Stated task A =
According to the International Women's Day article, which constituency did Phoebe Asiyo represent as an MP?
Stated task B =
Rewrite the International Women's Day article, starting with "To honour women" and going on through "and gender equality.", with "Kenya Prisons" changed to "Kenya Prisons Service".
Stated task C =
Where does the International Women's Day article about Kenya's pioneering women go after its last sentence? Continue it from there.

Excerpted text =
────

International Women’s Day: These iron women were tough as nails, never asked for bus fare
The world celebrates women’s achievements and checks on progress made in advancing gender equality and women empowerment every year on March 8.
To honour women on their special day, The Nairobian turns the spotlight on six women who challenged gender stereotypes, fought head on with male counterparts and laid the foundation for the current crop of women in leadership.
Pheobe Asiyo: The first woman elder
Pheobe was the first Kenyan woman to become a Senior Superintendent of the Kenya Prisons and thus pretty instrumental in spearheading its rehabilitation programmes, besides separating male from female prisons.
Phoebe Asiyo also became the first African woman head of the giant ‘Maendeleo ya Wanawake,’ which she later left for elective politics. She became MP for Karachuonyo in between fighting for the education of the girl child, women’s rights and gender equality.
The Chair of the Caucus for Women Leadership since 1997 also served as a member of Parliamentarians of Global Action and Goodwill Ambassador for the United Nations Development Fund for Women for the past 17 years.
In 2009, Phoebe Asiyo, recipient of the Order of the Grand Warrior of Kenya, became the first woman elder, a rarity in most of Kenya’s 42 communities, including the Ameru and their Njuri Nceke, and the Mijikenda and their Kaya.
The former Commissioner with the Constitution of Kenya Review Commission was installed as an elder according to Luo customs and traditions. That included being crowned with a ligisa (Luo traditional cap) and an orengo (flywhisk), a goat skin apron adorned with beads and sea shells and a matching skirt.
She vied and served two five-year terms: 1979- 1983 and 1992-1997, a record that has since been broken by, among others, Beth Mugo with her third stint as Dagoretti MP.
Mama Jael Condemned Kibaki to Othaya
She is credited for having politically kicked out Mwai Kibaki out of Nairobi, effectively consigning the former president to Othaya, his home constituency in Nyeri County.
That was during the 1969 General Election when women rights campaigner, Jael Mbogo - the first woman shorthand typist to join the City Council of Nairobi - almost sent a sitting cabinet minister packing in the race for Nairobi’s Bahati parliamentary seat.

────

Given data =

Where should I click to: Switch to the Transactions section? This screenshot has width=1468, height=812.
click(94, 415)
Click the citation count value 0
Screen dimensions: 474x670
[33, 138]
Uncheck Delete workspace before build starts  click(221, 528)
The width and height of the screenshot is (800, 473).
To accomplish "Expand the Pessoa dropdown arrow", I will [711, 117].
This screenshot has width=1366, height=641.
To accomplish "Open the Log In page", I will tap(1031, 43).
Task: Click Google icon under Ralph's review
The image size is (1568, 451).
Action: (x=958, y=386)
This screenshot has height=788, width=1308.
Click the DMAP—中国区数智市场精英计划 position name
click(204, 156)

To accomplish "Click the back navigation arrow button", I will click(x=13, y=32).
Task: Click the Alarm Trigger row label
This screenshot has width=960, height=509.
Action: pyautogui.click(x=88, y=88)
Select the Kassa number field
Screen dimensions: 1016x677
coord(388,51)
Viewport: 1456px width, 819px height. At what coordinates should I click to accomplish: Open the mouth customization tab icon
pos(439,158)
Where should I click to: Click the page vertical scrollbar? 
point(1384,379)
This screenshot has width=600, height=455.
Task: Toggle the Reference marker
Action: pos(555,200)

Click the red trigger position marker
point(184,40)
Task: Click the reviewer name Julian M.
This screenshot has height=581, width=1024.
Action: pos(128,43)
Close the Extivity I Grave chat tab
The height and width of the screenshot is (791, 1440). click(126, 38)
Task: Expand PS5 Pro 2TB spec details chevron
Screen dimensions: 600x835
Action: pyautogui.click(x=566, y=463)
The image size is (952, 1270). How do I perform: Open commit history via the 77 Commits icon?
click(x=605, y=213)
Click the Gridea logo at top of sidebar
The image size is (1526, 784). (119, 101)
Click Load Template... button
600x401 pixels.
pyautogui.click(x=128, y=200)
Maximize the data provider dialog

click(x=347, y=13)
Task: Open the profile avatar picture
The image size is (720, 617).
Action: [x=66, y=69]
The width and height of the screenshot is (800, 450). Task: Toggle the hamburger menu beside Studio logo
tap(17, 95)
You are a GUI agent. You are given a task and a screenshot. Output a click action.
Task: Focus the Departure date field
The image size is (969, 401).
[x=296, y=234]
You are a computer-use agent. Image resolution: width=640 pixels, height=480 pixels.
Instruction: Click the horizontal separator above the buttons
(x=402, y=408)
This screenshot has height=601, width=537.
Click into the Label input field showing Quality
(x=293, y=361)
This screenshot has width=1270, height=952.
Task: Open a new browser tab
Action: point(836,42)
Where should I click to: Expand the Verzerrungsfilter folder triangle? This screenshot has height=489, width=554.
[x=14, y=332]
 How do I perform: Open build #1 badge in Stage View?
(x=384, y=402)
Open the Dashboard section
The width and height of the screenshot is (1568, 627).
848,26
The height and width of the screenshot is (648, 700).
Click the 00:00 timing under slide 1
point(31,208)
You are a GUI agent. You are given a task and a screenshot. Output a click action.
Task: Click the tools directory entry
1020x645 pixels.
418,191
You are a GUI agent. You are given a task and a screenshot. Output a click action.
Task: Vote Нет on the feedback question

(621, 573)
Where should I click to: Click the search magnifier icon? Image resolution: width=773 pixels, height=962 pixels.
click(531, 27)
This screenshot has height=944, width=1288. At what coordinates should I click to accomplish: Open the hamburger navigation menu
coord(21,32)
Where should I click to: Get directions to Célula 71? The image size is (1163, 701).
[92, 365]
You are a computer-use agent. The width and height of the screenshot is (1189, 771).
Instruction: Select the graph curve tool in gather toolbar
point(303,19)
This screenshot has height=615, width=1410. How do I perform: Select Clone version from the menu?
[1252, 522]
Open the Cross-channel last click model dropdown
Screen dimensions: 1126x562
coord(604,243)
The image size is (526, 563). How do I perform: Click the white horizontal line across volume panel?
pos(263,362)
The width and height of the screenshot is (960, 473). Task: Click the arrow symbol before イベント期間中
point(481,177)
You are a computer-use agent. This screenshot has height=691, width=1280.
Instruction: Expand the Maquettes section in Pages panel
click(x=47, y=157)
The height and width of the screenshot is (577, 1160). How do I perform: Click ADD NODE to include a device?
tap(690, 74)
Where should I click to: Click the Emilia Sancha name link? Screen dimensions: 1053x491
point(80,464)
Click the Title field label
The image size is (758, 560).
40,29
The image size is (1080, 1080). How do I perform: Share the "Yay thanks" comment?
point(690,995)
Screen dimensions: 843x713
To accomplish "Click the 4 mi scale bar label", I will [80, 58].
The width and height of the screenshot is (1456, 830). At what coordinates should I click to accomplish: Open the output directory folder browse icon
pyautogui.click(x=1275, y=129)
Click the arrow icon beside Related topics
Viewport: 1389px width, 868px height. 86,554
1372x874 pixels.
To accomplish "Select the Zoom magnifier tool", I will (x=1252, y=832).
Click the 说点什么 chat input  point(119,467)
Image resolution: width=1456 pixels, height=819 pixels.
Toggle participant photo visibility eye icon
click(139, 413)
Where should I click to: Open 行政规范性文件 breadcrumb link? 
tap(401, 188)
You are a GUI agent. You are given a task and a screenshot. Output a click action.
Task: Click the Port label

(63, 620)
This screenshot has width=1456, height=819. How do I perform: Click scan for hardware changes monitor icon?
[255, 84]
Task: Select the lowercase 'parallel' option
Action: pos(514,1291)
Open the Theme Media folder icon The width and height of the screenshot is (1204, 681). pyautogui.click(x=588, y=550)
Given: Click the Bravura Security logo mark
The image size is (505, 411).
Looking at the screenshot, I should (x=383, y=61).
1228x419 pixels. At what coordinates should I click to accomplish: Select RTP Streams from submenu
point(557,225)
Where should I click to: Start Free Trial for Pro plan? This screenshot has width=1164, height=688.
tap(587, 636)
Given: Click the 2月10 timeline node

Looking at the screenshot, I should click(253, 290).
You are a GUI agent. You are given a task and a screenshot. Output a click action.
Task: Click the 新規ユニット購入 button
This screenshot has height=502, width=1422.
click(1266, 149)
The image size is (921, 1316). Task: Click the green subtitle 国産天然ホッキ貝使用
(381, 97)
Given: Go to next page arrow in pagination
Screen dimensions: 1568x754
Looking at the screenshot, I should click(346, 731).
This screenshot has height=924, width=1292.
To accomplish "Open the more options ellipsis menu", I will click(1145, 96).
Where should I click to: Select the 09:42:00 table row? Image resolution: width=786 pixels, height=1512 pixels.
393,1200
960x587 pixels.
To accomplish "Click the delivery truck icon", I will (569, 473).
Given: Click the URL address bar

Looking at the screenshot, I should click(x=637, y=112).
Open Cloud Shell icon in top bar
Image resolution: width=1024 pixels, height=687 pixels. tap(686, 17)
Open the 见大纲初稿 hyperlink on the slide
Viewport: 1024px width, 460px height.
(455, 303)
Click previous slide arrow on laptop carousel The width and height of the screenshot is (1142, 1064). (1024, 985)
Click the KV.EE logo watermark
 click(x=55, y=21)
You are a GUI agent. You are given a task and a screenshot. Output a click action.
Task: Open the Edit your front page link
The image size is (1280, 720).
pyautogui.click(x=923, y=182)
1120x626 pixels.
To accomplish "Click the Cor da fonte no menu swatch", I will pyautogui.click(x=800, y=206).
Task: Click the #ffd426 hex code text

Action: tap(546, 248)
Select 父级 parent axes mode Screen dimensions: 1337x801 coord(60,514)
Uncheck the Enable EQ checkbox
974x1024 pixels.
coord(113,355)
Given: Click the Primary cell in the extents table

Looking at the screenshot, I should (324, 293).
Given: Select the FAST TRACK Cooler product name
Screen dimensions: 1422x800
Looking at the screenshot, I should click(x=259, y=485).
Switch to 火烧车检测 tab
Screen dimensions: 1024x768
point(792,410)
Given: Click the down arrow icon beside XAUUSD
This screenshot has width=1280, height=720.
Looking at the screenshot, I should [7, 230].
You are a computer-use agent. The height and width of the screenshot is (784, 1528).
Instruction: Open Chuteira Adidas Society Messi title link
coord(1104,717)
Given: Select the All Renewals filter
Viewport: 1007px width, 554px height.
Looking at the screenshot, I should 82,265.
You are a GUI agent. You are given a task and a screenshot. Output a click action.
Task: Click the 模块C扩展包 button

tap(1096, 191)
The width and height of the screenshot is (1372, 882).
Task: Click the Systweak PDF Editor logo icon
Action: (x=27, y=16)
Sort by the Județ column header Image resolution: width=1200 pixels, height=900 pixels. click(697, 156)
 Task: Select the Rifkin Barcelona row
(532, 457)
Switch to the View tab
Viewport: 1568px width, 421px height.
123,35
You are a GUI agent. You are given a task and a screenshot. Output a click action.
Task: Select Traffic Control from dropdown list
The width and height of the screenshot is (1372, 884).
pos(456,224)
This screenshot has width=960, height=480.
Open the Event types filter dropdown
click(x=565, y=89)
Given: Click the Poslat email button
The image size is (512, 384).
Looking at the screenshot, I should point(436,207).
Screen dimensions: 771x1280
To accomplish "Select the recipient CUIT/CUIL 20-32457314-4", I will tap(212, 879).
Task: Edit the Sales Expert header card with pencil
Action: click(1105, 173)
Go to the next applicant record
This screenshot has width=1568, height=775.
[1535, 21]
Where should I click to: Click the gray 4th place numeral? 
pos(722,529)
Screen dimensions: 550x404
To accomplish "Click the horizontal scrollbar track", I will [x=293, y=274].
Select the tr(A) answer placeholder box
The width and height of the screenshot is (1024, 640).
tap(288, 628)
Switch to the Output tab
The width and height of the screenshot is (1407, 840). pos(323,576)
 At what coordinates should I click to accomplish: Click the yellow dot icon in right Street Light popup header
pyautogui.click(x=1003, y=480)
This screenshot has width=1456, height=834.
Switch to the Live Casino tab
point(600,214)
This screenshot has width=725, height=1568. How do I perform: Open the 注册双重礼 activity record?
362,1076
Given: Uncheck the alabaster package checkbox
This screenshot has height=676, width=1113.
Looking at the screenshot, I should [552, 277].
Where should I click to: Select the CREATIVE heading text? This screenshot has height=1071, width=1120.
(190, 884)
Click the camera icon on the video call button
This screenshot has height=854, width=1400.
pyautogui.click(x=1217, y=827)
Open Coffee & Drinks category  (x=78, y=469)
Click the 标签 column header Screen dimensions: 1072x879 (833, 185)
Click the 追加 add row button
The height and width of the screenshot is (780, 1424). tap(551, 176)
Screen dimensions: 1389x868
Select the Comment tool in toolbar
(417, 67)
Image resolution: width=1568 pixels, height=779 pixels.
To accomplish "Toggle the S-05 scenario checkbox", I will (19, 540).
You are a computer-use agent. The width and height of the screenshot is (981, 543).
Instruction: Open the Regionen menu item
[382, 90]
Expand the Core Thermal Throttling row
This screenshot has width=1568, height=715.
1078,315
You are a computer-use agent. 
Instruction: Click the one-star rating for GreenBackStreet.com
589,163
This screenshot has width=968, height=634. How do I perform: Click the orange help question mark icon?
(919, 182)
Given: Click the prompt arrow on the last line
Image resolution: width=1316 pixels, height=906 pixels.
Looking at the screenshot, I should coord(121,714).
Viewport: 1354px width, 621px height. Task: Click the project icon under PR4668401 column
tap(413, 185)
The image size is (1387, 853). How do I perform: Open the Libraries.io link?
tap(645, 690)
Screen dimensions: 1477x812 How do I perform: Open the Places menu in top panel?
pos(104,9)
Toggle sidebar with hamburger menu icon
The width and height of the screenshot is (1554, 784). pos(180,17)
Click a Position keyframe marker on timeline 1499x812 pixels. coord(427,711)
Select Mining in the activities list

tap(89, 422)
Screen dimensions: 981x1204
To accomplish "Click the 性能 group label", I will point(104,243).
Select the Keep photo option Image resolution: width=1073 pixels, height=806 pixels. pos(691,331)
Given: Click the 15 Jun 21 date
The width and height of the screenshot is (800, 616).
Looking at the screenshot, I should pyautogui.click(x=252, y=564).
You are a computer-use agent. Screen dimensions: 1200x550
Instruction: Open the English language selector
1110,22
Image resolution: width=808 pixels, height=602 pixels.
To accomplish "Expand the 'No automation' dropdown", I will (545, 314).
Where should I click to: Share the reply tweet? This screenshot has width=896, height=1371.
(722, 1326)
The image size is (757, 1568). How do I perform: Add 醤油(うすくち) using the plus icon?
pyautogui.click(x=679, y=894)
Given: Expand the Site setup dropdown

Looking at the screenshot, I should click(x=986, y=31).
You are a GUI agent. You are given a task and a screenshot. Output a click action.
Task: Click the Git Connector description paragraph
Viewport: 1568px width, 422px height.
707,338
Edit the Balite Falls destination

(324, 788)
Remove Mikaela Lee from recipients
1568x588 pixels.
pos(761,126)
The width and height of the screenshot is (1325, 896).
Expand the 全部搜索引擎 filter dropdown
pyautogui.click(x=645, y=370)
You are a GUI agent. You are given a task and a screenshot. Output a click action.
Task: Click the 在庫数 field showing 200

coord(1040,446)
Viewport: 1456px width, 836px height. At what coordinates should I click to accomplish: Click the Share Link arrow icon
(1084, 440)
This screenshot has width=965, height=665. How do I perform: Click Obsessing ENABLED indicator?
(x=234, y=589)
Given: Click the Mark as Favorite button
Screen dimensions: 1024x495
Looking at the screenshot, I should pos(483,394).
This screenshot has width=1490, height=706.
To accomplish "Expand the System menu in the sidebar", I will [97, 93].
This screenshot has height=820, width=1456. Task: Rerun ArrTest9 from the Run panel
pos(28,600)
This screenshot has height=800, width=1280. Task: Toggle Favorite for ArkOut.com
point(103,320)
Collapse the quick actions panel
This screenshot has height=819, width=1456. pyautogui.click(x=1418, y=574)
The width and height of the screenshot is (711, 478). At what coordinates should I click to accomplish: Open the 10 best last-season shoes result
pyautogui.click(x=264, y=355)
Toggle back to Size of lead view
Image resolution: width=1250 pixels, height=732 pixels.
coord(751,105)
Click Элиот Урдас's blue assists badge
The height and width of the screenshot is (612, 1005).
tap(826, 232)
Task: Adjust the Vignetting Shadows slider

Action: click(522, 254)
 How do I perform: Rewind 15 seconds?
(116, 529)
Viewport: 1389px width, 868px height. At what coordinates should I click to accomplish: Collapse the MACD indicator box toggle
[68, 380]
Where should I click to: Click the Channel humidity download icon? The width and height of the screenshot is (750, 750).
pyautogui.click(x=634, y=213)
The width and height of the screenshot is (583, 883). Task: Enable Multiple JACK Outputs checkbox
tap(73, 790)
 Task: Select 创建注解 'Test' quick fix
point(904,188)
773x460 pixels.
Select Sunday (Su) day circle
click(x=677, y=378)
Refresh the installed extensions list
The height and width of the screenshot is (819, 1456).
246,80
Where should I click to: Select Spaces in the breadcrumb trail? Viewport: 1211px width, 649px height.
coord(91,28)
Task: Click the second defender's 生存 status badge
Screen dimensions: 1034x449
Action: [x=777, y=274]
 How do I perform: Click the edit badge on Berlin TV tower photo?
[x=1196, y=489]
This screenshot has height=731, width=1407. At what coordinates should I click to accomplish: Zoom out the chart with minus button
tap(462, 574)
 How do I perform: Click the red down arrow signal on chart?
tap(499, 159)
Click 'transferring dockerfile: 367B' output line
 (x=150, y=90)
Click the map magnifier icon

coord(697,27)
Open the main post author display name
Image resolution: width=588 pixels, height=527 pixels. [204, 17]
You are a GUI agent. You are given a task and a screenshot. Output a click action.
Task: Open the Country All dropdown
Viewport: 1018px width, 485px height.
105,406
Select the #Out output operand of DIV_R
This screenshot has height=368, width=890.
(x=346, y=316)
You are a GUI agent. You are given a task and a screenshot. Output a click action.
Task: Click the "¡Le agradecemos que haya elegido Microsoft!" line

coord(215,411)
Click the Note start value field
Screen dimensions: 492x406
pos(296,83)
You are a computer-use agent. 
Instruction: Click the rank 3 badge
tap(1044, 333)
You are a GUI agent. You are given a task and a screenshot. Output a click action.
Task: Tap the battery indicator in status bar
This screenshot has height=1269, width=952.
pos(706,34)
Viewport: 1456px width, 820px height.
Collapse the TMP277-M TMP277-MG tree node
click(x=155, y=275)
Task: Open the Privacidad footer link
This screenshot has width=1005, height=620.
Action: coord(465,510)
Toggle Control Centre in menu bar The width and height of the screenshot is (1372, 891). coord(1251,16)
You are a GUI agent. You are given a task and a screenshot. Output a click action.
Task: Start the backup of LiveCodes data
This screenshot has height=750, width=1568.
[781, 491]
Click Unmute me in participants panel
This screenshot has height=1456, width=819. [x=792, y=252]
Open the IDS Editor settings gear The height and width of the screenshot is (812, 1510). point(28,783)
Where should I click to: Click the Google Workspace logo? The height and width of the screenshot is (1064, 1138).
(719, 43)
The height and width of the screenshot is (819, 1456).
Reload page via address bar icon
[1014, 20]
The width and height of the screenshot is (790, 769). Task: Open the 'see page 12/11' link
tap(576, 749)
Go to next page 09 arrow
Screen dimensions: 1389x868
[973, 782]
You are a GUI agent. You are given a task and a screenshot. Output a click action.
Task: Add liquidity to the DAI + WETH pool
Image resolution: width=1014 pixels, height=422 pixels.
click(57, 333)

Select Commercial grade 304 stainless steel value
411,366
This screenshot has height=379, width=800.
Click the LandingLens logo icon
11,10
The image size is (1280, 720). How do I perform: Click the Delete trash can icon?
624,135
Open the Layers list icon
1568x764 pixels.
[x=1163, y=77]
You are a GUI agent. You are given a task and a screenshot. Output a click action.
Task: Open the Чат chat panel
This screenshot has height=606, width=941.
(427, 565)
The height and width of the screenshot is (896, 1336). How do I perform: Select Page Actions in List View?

────

Final result A =
Karachuonyo

Final result B =
To honour women on their special day, The Nairobian turns the spotlight on six women who challenged gender stereotypes, fought head on with male counterparts and laid the foundation for the current crop of women in leadership.
Pheobe Asiyo: The first woman elder
Pheobe was the first Kenyan woman to become a Senior Superintendent of the Kenya Prisons Service and thus pretty instrumental in spearheading its rehabilitation programmes, besides separating male from female prisons.
Phoebe Asiyo also became the first African woman head of the giant ‘Maendeleo ya Wanawake,’ which she later left for elective politics. She became MP for Karachuonyo in between fighting for the education of the girl child, women’s rights and gender equality.

Final result C =
Kibaki, then the Finance Minister, was behind during the early tallying, but alas! the outcome was delayed for three days, with a crack police squad swarming the polling centre.
When the verdict was announced, Britain’s The Observer newspaper termed the victory ‘a wafer-thin margin’ as Kibaki had won with 500 votes.
To avoid similar humiliation, Baba Jimmy contested the 1974 general elections in Othaya and forgot Nairobi for good.
For the mahewa generation who are still at sea, Jael Mbogo was the second national chairperson for the giant Maendeleo ya Wanawake after Phoebe Asiyo. The 1969 elections against ‘Mama Jael’ were a near mirror image of the disputed 2007 elections that led to post poll madness in which over 1,000 Kenyans perished.
According to the Northeastern Dictionary of Women’s Biography, Jael left Kenya for the USA in the late 1950s to study economics and returned in 1963. She first worked with Umoja wa Wanawake wa Tanzania before joining Kenya’s Maendeleo ya Wanawake, the women’s social and cultural organisation, in 1965.
Mama Jael told Wajibu magazine in 2002: “I was one of the four women...who were the first to contest for elective offices... I was a pioneer. Pioneers never reap the fruits. They lead and hand over the mantle.”
Jane Kiano was Maendeleo ya wanawake
She was the longest serving chair of Maendeleo ya Wanawake, and arguably its most successful head honcho.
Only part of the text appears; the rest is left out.